La noche en que el GPS me mintió (y mi vida dio un vuelco) 

soy de esas personas que piensan que tienen la vida bajo control. Rutina, planes a futuro, un café perfecto todas las mañanas. Pero el universo, o al menos mi mal karma, decidió que era hora de darme una bofetada de realidad. Y todo empezó con una tontería: un viaje de fin de semana que se suponía que sería un relax total.

​Tenía que llegar a una cabaña en la sierra para celebrar el cumpleaños de un amigo. Era de noche, la batería de mi móvil estaba en las últimas y, por supuesto, confié ciegamente en el viejo GPS de mi coche, ese que siempre me ha parecido un poco vintage y, la verdad, nunca le había fallado. El caso es que, en lugar de seguir la carretera principal que me llevaría a la fiesta, el aparato decidió que era una excelente idea meterme por un camino de tierra oscuro y cada vez más estrecho. Al principio pensé: "Bueno, es un atajo, el destino está a la vuelta".

​Error. Garrafal.

​La vuelta nunca llegó. De repente, estaba en medio de la nada. Los árboles eran sombras monstruosas, y el silencio era tan denso que casi se podía cortar con un cuchillo. Intenté dar media vuelta, pero mi coche se quedó atascado en el barro. Fue en ese momento, sentado solo, sin cobertura y con un miedo que me hacía temblar las manos, donde todo cambió. No fue un monstruo ni un accidente, fue el simple, pero aterrador, sentimiento de la impotencia absoluta.
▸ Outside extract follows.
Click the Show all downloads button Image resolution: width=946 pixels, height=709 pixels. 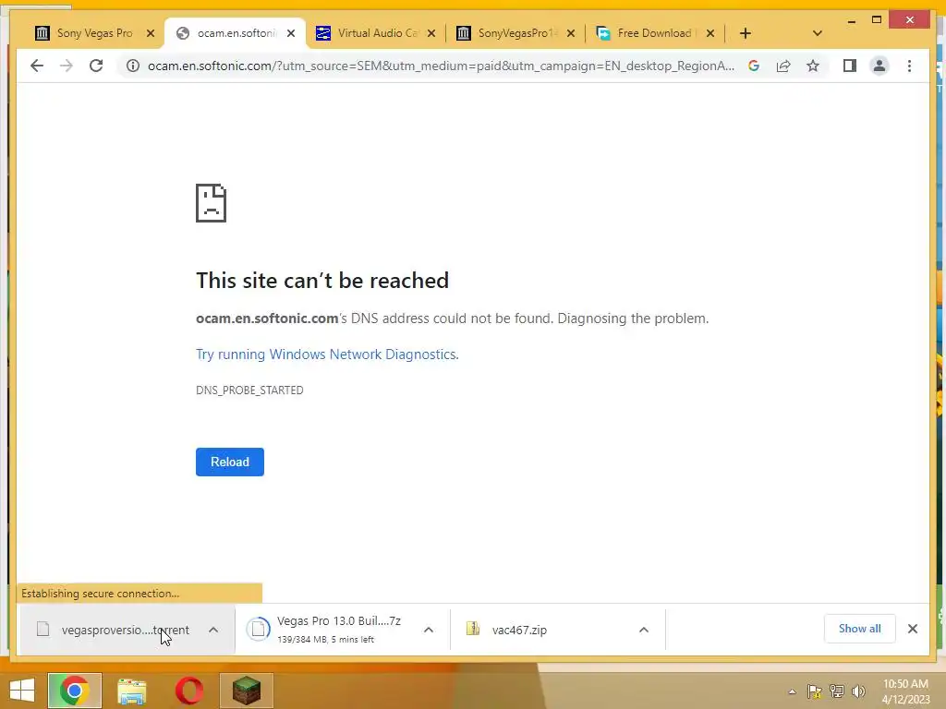point(860,628)
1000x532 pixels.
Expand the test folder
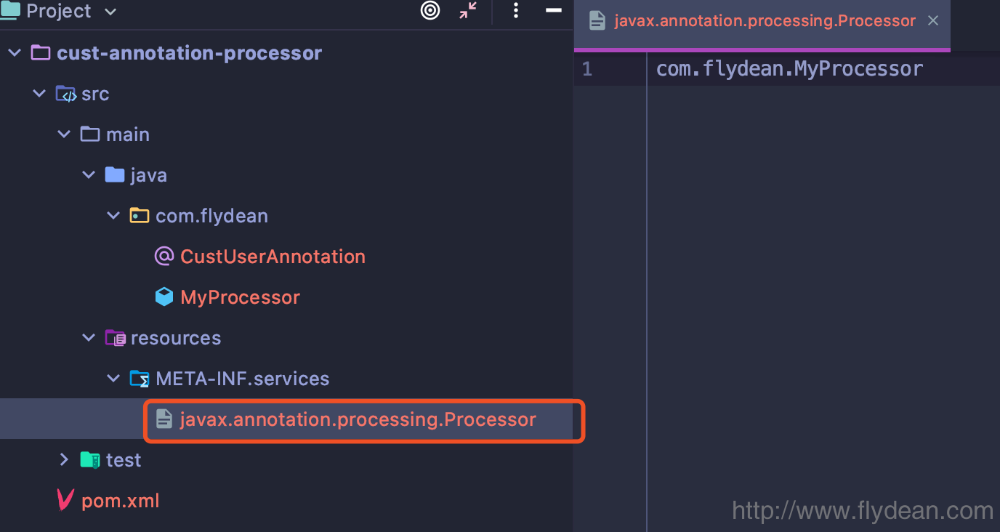tap(64, 460)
​Recuerdo la frustración inicial, las ganas de gritarle a la máquina y a mí mismo por haber sido tan idiota. Pero después de unos minutos de pánico, algo hizo "clic" en mi cabeza. Estaba allí, solo, y nadie vendría a rescatarme. Tenía que hacerlo yo. De alguna manera, ese momento de oscuridad se convirtió en mi punto de inflexión.

​Dejé de maldecir, respiré profundo y salí. Me embarré hasta las rodillas, busqué ramas y piedras para intentar darle tracción a las llantas. Lo intenté una, dos, veinte veces. Y mientras luchaba con el coche, me di cuenta de algo: toda mi vida había esperado que las soluciones vinieran de afuera. Mi trabajo, mi jefe, mi pareja, incluso el tonto GPS.

​Esa noche, en ese camino olvidado, entendí que si quería moverme, tenía que ser mi propia fuerza la que lo hiciera. No voy a mentir, pasaron horas. Finalmente, con las últimas fuerzas que me quedaban, el coche se movió. Salí de ese pozo de barro, volví a la carretera principal y llegué al amanecer. Mis amigos se rieron de mi aspecto, pero yo sentía que había vuelto siendo otra persona.

​¿Cuál es la lección? Que a veces, el universo te tiene que poner en un apuro horrible y oscuro para que descubras tu propia luz. Lo que sentí esa noche, el miedo y luego el subidón de haberlo superado, me ha enseñado a no depender tanto de las "rutas fáciles" y a confiar más en lo que tengo dentro.

​Y sí, cambié el GPS. Pero la mayor actualización fue la mía. Si vives un momento oscuro, no huyas de él. Tómalo, dale un nuevo sentido. A mí, me enseñó a ser mi propio motor. ¿Qué te enseñó a ti tu "giro oscuro"?